* Problem description: Exercise in exact copying: restate word for word only the lines below from the one containing "Where should I" through the one containing "Switch to Lịch sử giá tab", omitting any pictures.

* Raw data:

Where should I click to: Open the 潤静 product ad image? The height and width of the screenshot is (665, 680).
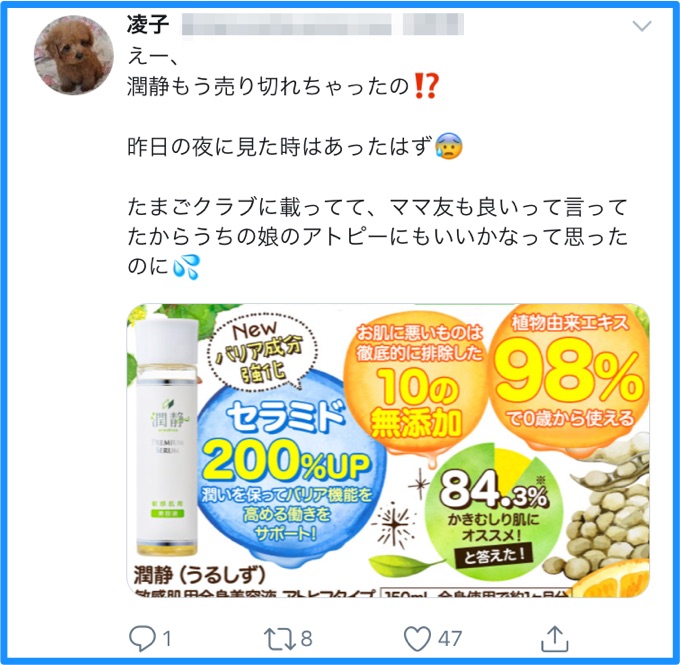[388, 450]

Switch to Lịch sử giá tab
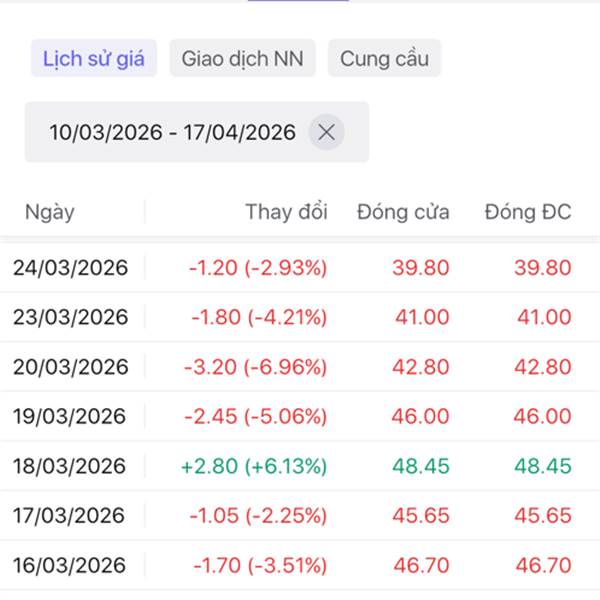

---

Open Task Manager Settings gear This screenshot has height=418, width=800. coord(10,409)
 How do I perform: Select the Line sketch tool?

* Exercise solution:
Where should I click to: Open the 潤静 product ad image? The height and width of the screenshot is (665, 680).
[388, 450]

Switch to Lịch sử giá tab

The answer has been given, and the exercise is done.